With this blogpost, I hope to make it easy to prepare data for vector search in MongoDB in just 10 minutes. In this post, I’ll walk you through how to use MongoDB Atlas Database, Atlas Triggers, Atlas App Services and Atlas Search to get up and running quickly and efficiently. Due to the strong consistency in the MongoDB database, and the eventual consistency of Atlas Search, you can reliably use the vector capabilities discussed in this blog for mission-critical use cases like fraud detection in financial services. MongoDB, when run in Atlas, is the only database that I know of with such characteristics.

You will be able to complete this tutorial without my involvement, as a step one. The data engineering piece is often the toughest part. For step two, you need to reach out to me so that I can give you access to the feature and the documentation.

We’ll use MongoDB Atlas Database, Atlas Triggers, the Atlas App Services, Atlas Search, and scalethebrain.com.

MongoDB Atlas is a cloud-hosted database service that makes it easy to set up, operate, and scale MongoDB deployments in the cloud. MongoDB Atlas is available on AWS, Azure, and Google Cloud. Atlas enables you to deploy a highly available, fault-tolerant, and scalable MongoDB deployment in the cloud with just a few clicks.

Atlas Triggers is a feature of MongoDB Atlas that allows you to automatically trigger an action in response to a database event, such as a document being inserted into a collection. You can also set up scheduled Triggers that operate on a specified time interval.

Atlas App Services is a set of REST API endpoints that allow you to programmatically access MongoDB Atlas features.

Atlas Search is a feature of MongoDB Atlas that provides full-text search capabilities for your MongoDB data based on Apache Lucene. The sub-system here is important because it’s what enables MongoDB to be a vector database. Apache Lucene constructs a Navigable Small World graph to support calculating similarities between query vectors and field vectors in documents.

scalethebrain.com is a simple site for vectorizing data at low-latency that is plenty for query-time serialization. At the time of writing this blogpost, the service is only supporting the Universal Sentence Encoder service is free, and very simple to use.

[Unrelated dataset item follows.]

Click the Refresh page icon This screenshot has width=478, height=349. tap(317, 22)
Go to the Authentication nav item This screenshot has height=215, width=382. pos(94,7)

Setting up the database with the sample dataset and an Atlas Database Trigger.

We need a dataset to work with, so we’ll use the sample dataset available in Atlas but you are free to use your own data if you’d like. We’ll use the MongoDB Atlas free tier to host our database. You can sign up for an account here. There’s a green try free button in the upper right corner so you can skip the tutorial in the link if you’re not interested in all that.

Once you have an account and your sample dataset loaded, we’ll set up two database triggers that look identical.

Great! We now have our dataset and a MongoDB database to store it in. The next step is to create two types of triggers — (1) a scheduled trigger we will eventually delete that will vectorize all the data in a couple fields in the sample_mflix database’s users collection, and (2) an event-based trigger to vectorize all new data as it’s being inserted into the database.

Here’s the code for converting all the docs to contain user names in vectors

Setting up an Atlas App Services Function to vectorize incoming queries.

Atlas App Services is a serverless platform that makes it easy to deploy and run code in response to events. We’ll use it to deploy a function that vectorizes incoming queries so they can be compared against our semantic search index.

To get started, create a new App Service and select “Functions” from the left-hand menu. Click “Add Function” and choose “Incoming Webhook”. Name your function and select a language. For our purposes, we’ll use Node.js.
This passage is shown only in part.